Il y a un mois et demi, Béa Ercolini, était encore journaliste. L’ex-rédactrice en chef du Magazine Elle Belgique et créatrice de l’ASBL « Touche pas à ma pote » a décidé de se lancer en politique pour porter le combat des femmes et pour les femmes. Si elle a choisi le cdH pour défendre ses convictions féministes, elle insiste sur le fait qu’elle est vraiment indépendante : « Cela signifie qu’à tout moment je voterai en âme et conscience ».

A la question de savoir si c’est vraiment difficile d’être candidate cdH, elle répond : « Il y a clairement, en m’accueillant dans ce parti, une volonté d’ouverture et une volonté de le régénérer peut-être. Et la majorité de mes colistiers sont dans le même esprit d’ouverture, de dépoussiérage ».

« Il faut capitaliser sur les mecs bien »

Reste que pour Béa Ercolini, il y a beaucoup de travail en la matière. « La dernière législature n’est pas très brillante en matière de représentation des femmes, par exemple, en politique ».
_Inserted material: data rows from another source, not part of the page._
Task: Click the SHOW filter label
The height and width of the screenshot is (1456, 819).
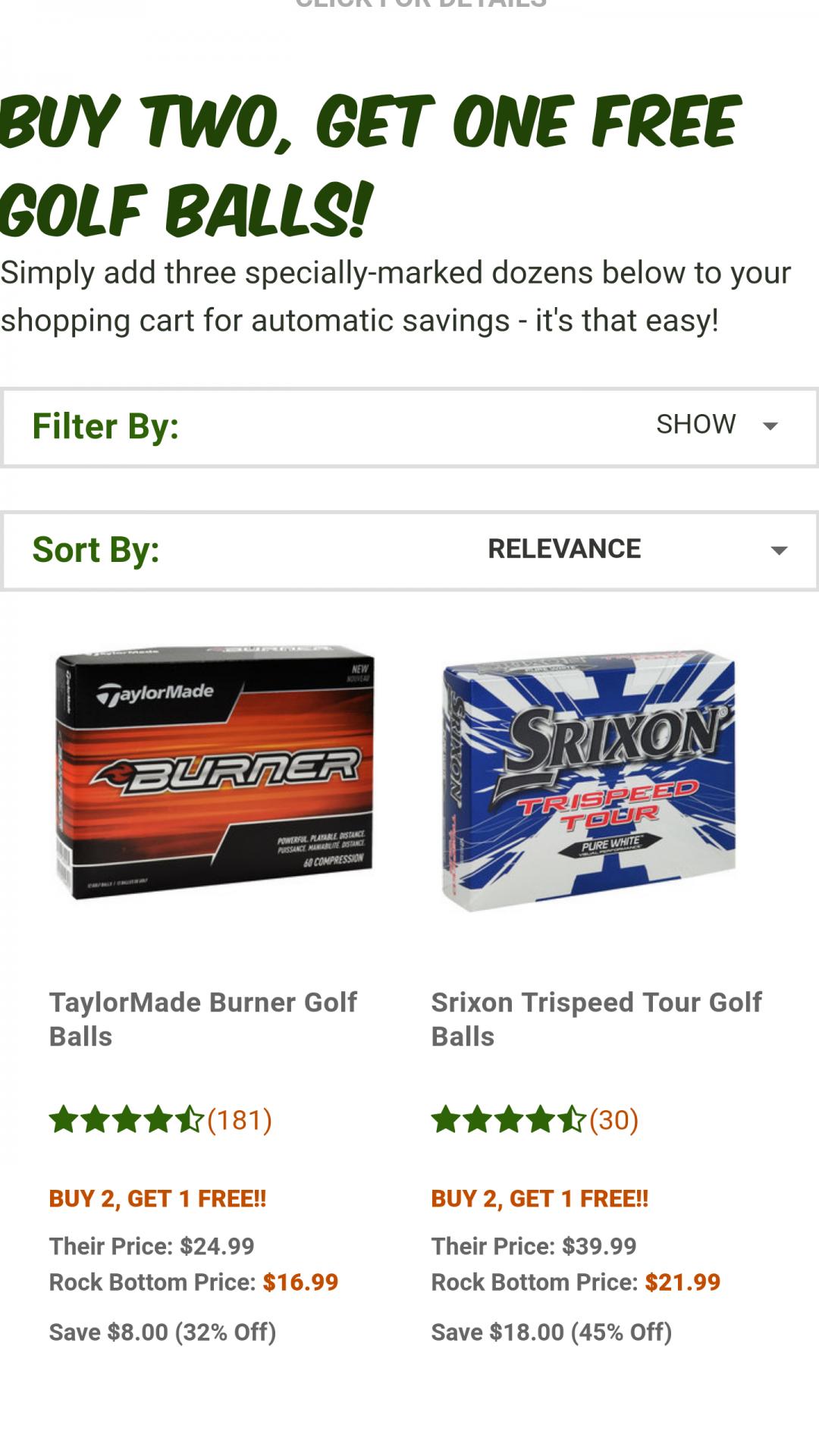Action: [x=695, y=425]
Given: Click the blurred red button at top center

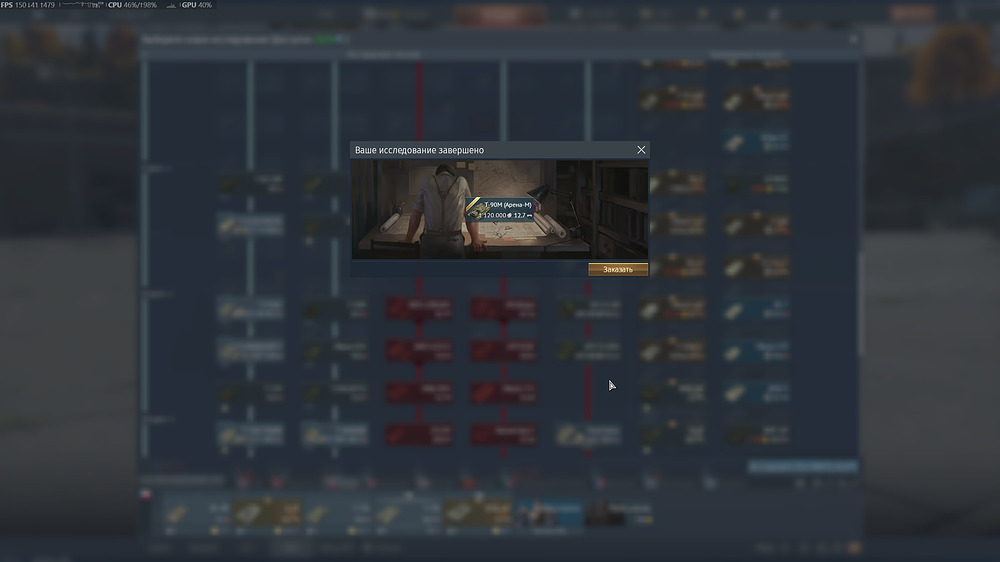Looking at the screenshot, I should (x=501, y=15).
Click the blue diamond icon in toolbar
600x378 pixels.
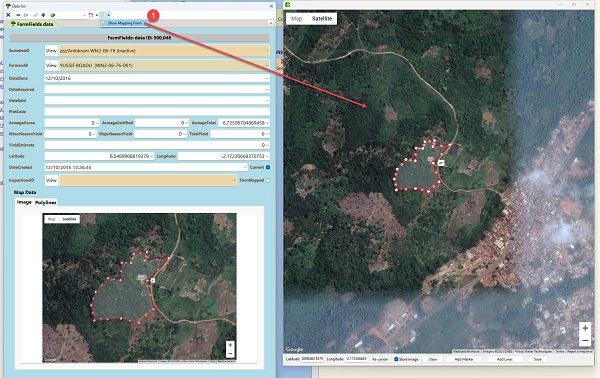pyautogui.click(x=43, y=15)
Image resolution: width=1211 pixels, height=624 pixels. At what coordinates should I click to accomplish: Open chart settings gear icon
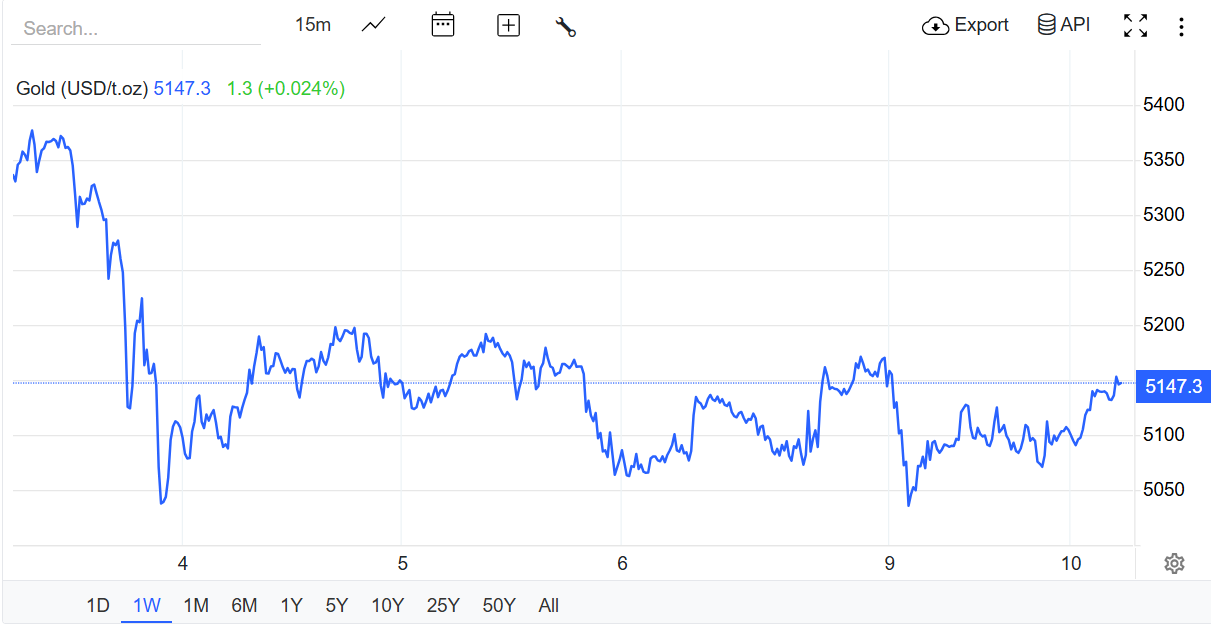(1174, 564)
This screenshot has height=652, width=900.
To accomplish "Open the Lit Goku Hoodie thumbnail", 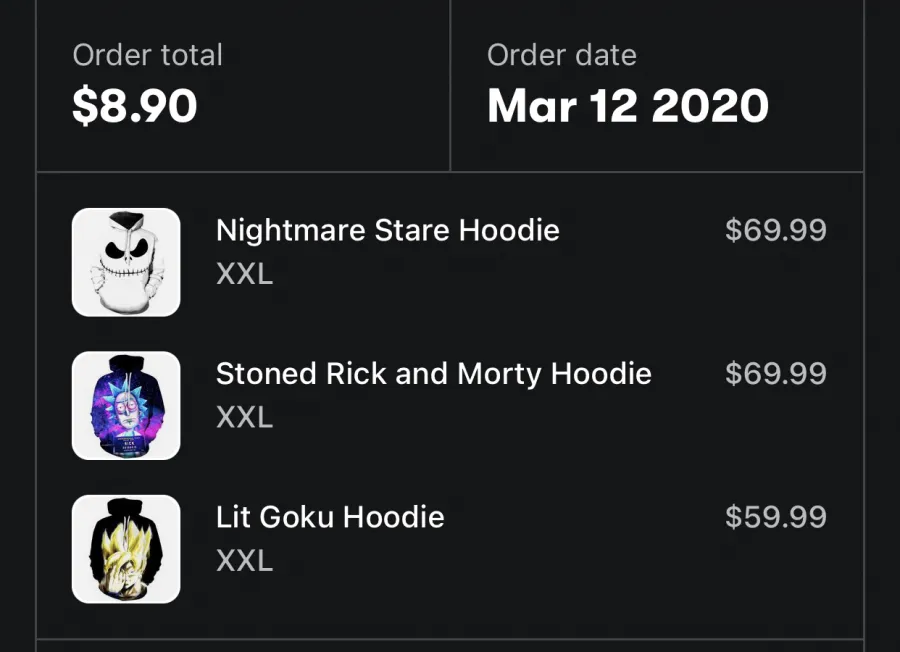I will pyautogui.click(x=126, y=549).
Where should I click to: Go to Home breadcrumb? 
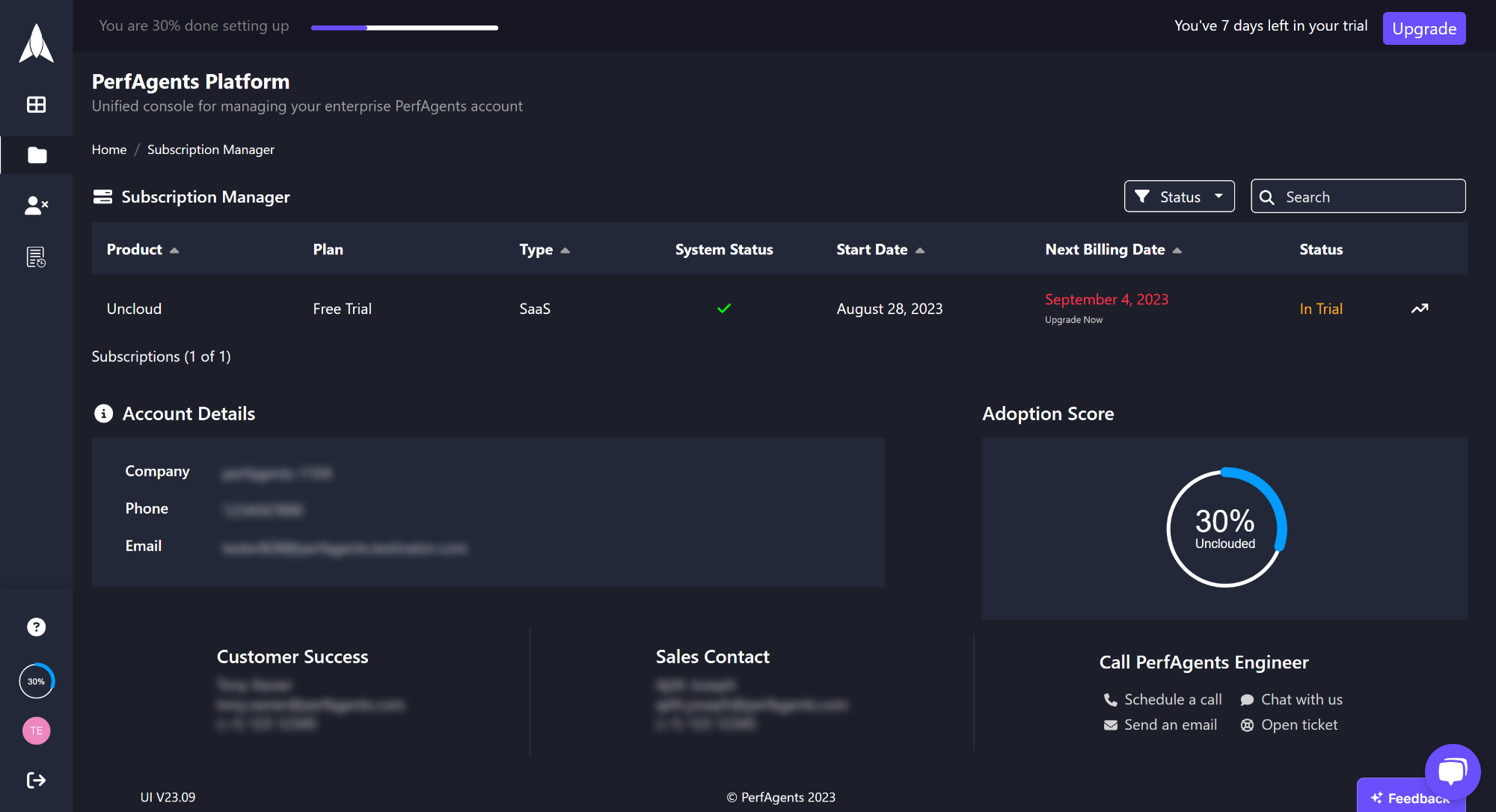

Elle tacle d’ailleurs le Premier ministre sortant, Charles Michel, qui « vient de découvrir, 7 ans après sa sortie, le film de Sofie Peeters » dénonçant le harcèlement en rue. Ce qui est en soi positif même si c’est tardif, selon elle.

Quant au mouvement MeToo elle estime ceci : « On dit que MeToo a libéré la parole, moi je trouve que MeToo a libéré l’écoute et a un peu retiré les bouchons qu’il y avait dans les oreilles des garçons. Et aujourd’hui, il y a énormément d’hommes, j’ai envie de dire la majorité des hommes, que je connais qui sont des mecs bien, sont des hommes qui sont pour l’égalité entre les hommes et les femmes ».

Béa Ercolini parler également de « masculinité positive » que ces hommes « doivent » utiliser pour faire « passer le message à leur fils » mais aussi « aux hommes de leur âge ». « Il faut respecter les femmes c’est une question d’équilibre de la société et cela empêchera tous les problèmes que l’on connaît, comme le viol etc. »

Et d’affirmer que si « le monde politique est encore un monde d’hommes », « cela va changer », « il faut capitaliser sur les mecs bien ».